_Document extract:_
Segment Open
A new study by the University of Utah and Intermountain Healthcare has revealed that users of methamphetamine are at three times more risk for getting Parkinson’s disease. Approximately 4-6 million people worldwide have Parkinson’s Symptoms include tremor, shaking, slowed movement, rigid muscles, loss of automatic movements and speech changes. There is no cure for the disease.
Female meth users are five times more likely than women who do not use drugs to develop Parkinson’s. The study data consisted of 40,000 inpatient and outpatient clinic records in the Utah Population Database (UPDB), which contains genealogical, medical and government-provided information on Utah families.
The statistics reveal that between the period of 1996-2011:
Nearly 5,000 people whose health records indicated they had used meth.
Nearly 1,800 people whose health records indicated they had used cocaine.
A control group selected at random whose records showed no use of illegal drugs (more than 34,000 people).
Meth users who had a medical history of taking other illegal drugs or abusing alcohol were excluded from the study, as these factors could also have influenced Parkinson’s risk. Members of the control group were matched to the participants in the meth and cocaine groups according to age and sex.
“We feel comfortable that it’s just the meth causing the risk for Parkinson’s, and not other drugs or a combination of meth and other drugs,” says senior author Glen R. Hanson, PhD, professor and interim dean of the University of Utah School of Dentistry and professor of pharmacology and toxicology.
Segment Closed
_Problem set:_
1. In the article on methamphetamine use and Parkinson's disease, how many times more likely are female meth users to develop Parkinson's than women who do not use drugs?
2. Continue the article on methamphetamine use and Parkinson's disease, starting after its final paragraph.

_Data extracts:_
Segment Open
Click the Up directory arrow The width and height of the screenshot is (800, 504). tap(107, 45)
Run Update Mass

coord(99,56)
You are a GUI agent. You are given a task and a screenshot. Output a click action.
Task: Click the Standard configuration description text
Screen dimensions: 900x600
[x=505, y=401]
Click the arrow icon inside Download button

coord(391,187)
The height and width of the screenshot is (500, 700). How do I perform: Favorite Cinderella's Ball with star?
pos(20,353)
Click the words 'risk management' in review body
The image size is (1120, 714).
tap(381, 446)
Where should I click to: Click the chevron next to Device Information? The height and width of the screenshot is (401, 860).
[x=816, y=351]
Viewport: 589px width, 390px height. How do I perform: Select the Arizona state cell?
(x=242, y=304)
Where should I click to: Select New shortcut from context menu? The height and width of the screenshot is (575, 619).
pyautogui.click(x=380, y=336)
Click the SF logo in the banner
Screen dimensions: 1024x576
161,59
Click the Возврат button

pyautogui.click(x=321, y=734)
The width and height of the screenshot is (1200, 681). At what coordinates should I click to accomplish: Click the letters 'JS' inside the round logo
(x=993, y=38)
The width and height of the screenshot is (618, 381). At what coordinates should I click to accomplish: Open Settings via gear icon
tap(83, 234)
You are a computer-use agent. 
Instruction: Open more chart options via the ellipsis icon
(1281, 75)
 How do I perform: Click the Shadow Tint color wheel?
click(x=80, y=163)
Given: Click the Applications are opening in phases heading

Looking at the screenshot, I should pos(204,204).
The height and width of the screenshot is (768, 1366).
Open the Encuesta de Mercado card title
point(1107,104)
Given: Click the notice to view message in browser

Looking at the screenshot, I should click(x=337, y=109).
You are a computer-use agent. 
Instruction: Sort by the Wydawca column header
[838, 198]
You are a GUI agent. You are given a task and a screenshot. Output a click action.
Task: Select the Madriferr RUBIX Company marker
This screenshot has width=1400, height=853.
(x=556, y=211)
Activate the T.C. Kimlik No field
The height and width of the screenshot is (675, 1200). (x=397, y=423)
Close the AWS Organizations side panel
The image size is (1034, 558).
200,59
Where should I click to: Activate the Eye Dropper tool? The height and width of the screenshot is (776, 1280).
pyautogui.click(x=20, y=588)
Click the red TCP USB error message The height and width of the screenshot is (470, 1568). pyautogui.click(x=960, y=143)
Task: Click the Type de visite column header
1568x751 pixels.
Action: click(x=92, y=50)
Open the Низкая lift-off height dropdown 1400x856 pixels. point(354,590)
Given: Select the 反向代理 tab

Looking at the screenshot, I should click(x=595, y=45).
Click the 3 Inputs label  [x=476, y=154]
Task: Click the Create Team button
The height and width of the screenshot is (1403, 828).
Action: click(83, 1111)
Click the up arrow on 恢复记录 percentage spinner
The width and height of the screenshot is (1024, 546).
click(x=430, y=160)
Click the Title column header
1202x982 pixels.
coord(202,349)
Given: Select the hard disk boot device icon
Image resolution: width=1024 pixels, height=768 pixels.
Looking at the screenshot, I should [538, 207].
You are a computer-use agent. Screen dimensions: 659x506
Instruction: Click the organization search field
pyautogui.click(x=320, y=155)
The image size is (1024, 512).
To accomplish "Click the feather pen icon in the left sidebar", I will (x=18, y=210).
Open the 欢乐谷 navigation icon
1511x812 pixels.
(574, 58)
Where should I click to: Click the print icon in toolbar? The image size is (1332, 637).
Segment Closed
_Answers to each task:_
1. Five times more likely.

2.
The researchers conclusively found that meth users have three times the risk for getting Parkinson’s disease as non-users and that female meth users may be nearly five times more likely than women who do not use drugs to develop Parkinson’s.
“Typically, fewer females use meth than males do,” Hanson said. “Even though women are less likely to use it, there appears to be a gender bias toward women in the association between meth use and Parkinson’s.”
“Normally, women develop Parkinson’s less often than men,” said co-author Karen Curtin, PhD, research assistant professor of medicine at the university and associate director of the UPDB. “However, women may not achieve the same improvement in symptoms from medications or surgery,” she said. “If meth addiction leads to sharply increased incidence of Parkinson’s disease in women, we should all be concerned.”